Directions for this task: Could you retype the entries below exactly, omitting every picture?

Recorded information:
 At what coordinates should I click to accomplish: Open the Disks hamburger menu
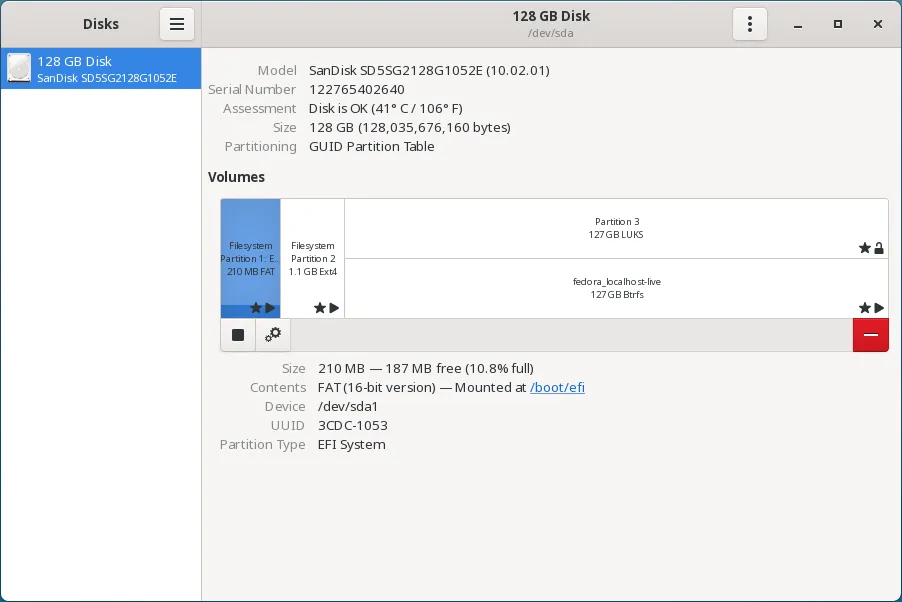tap(177, 23)
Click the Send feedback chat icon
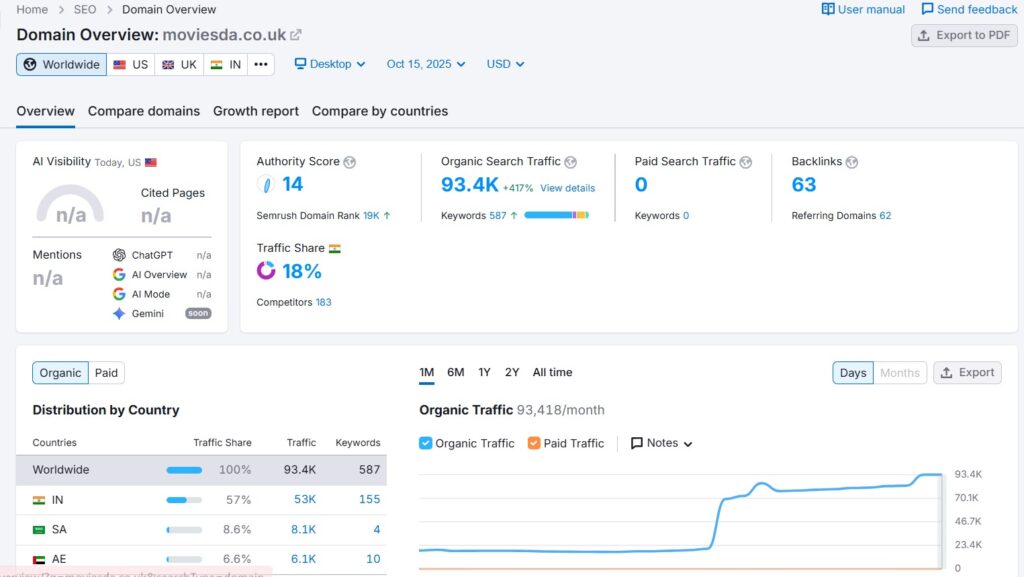The image size is (1024, 577). point(928,9)
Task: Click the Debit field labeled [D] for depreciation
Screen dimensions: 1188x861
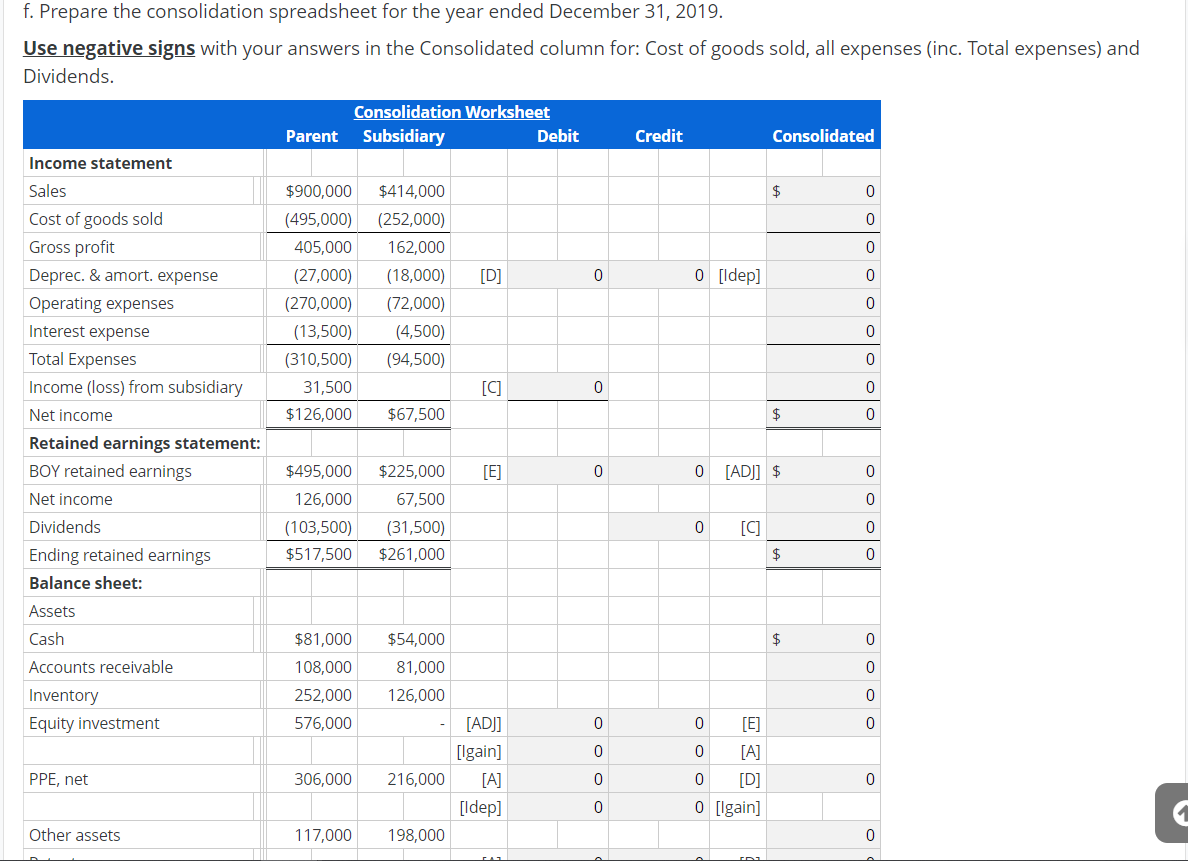Action: [557, 274]
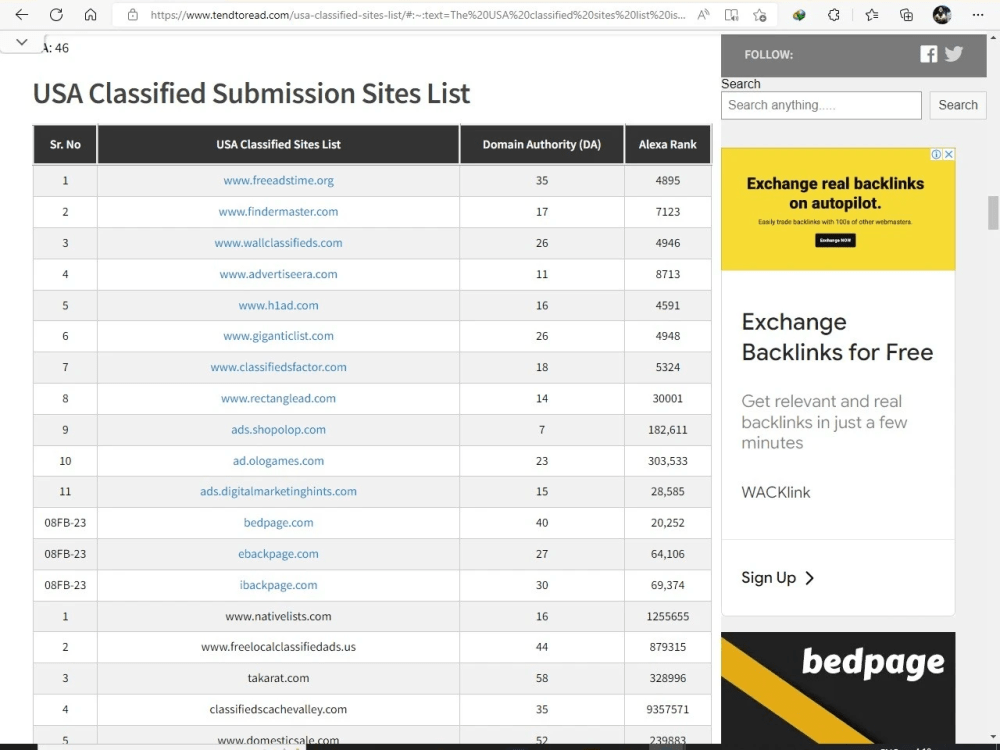Open the bedpage.com table link

(278, 523)
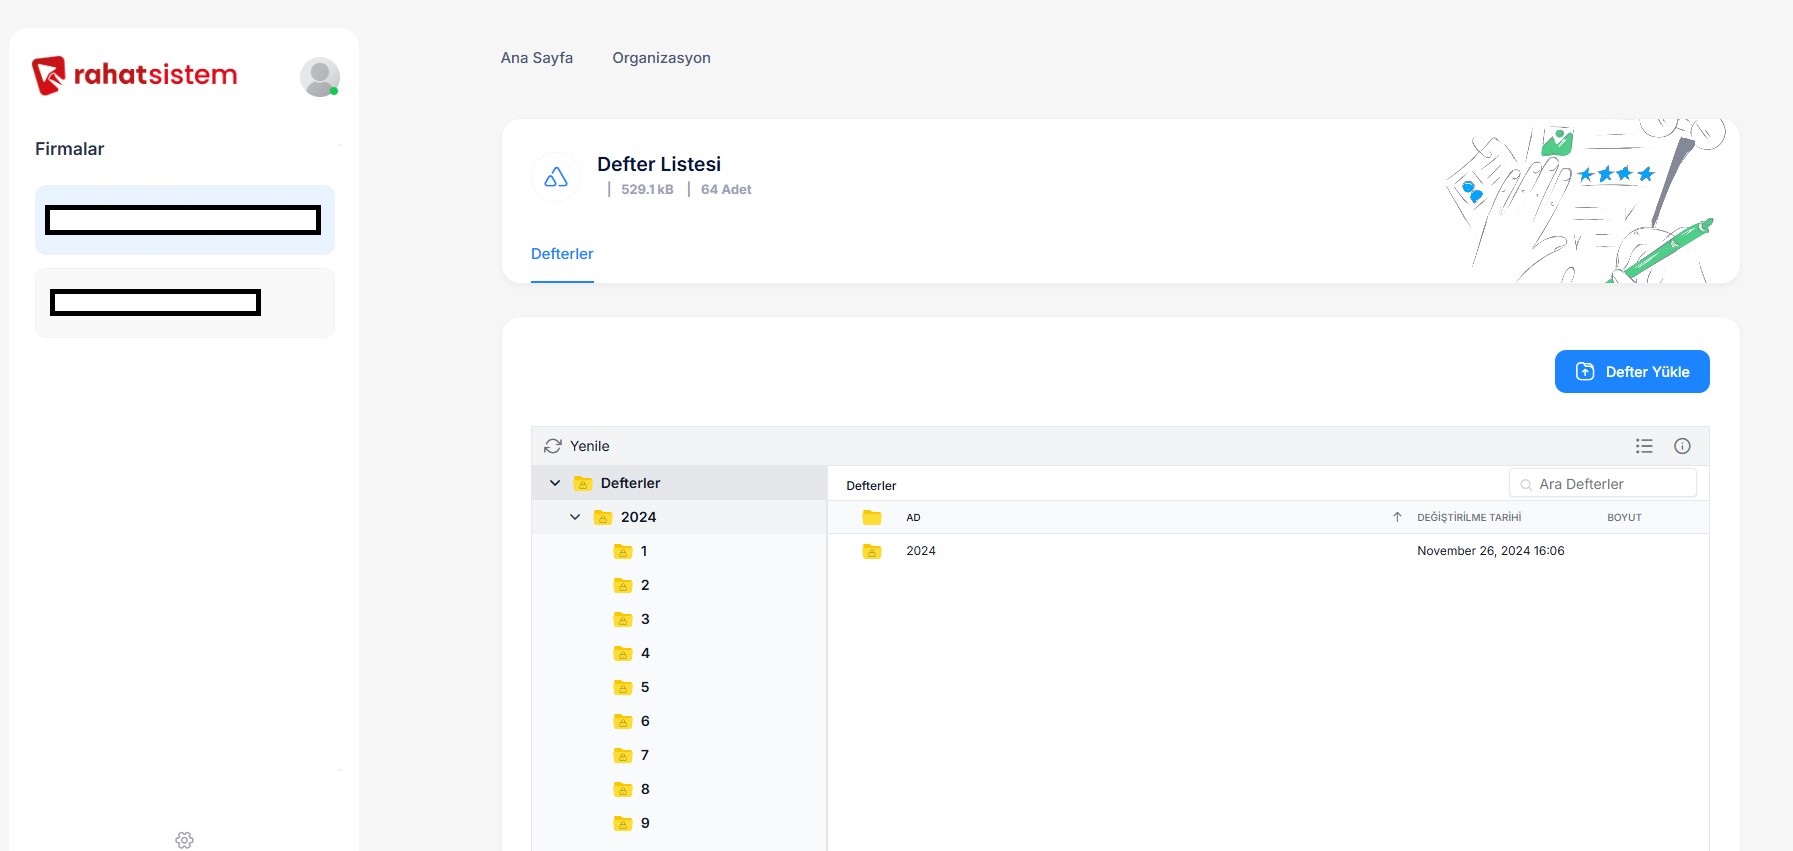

Reply:
 At what coordinates should I click to accomplish: Open the Disks hamburger menu
tap(177, 23)
Click the Send feedback chat icon
The image size is (1024, 577). point(928,9)
Task: Click the Debit field labeled [D] for depreciation
Screen dimensions: 1188x861
Action: [557, 274]
Open the bedpage.com table link

(278, 523)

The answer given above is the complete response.